ASSIGNED TASK: Reproduce word for word, from the entries below, the line with "Task: Select player Fernando Ortiz", the line with "This screenshot has height=430, width=845.", and every line between them, and nothing more.

##### DATA RECORDS #####

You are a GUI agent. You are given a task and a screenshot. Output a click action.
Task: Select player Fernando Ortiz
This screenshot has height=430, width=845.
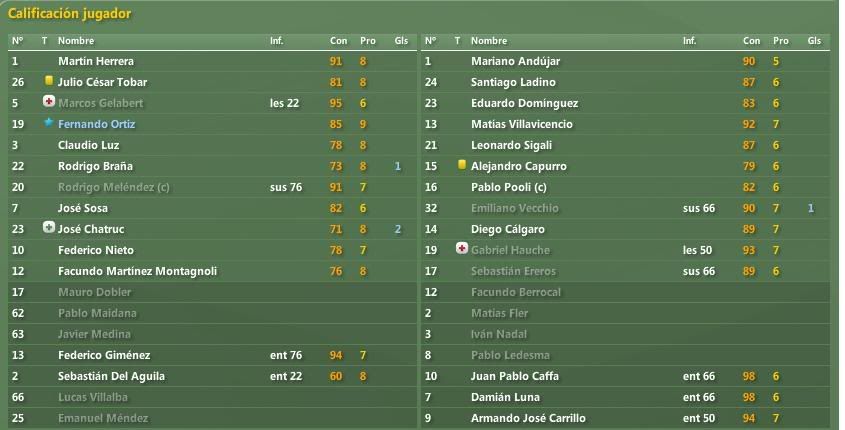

#####
##### DATA RECORDS #####

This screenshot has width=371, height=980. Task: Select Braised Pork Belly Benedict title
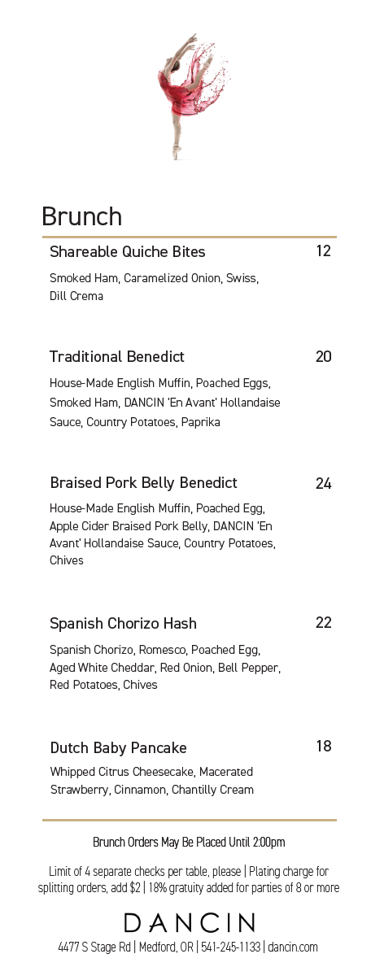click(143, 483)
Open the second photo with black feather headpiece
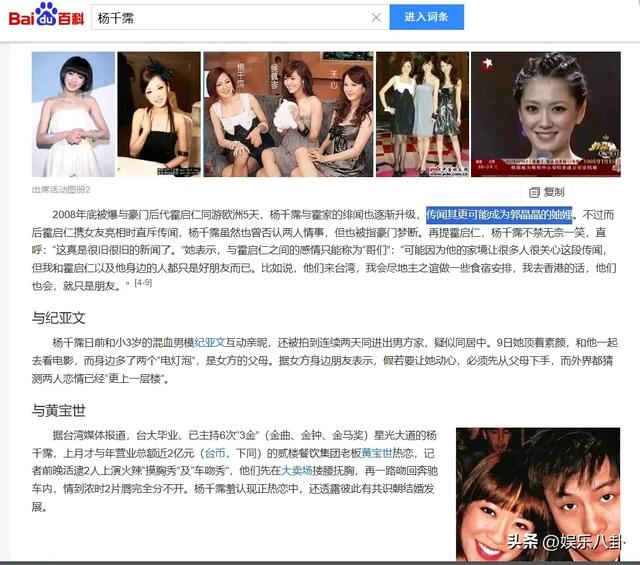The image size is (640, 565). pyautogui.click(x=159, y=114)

#####
##### DATA RECORDS #####

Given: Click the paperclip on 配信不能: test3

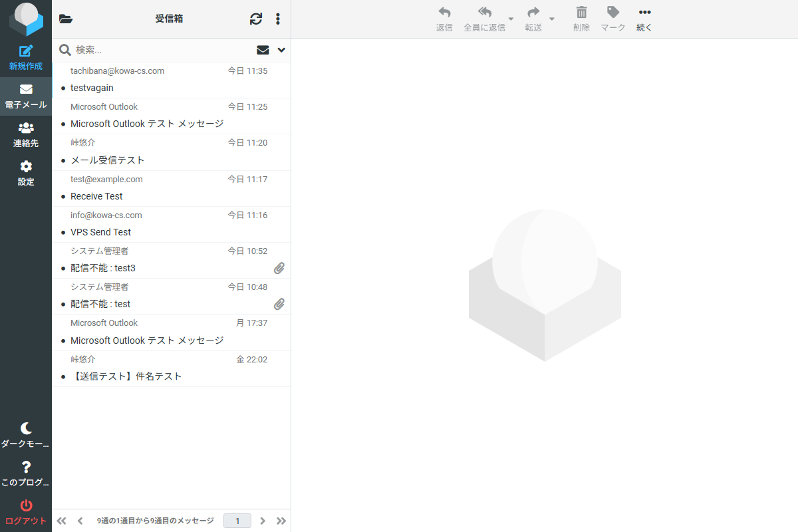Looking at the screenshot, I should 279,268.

#####

WRITTEN SOLUTION:
Task: Select player Fernando Ortiz
This screenshot has height=430, width=845.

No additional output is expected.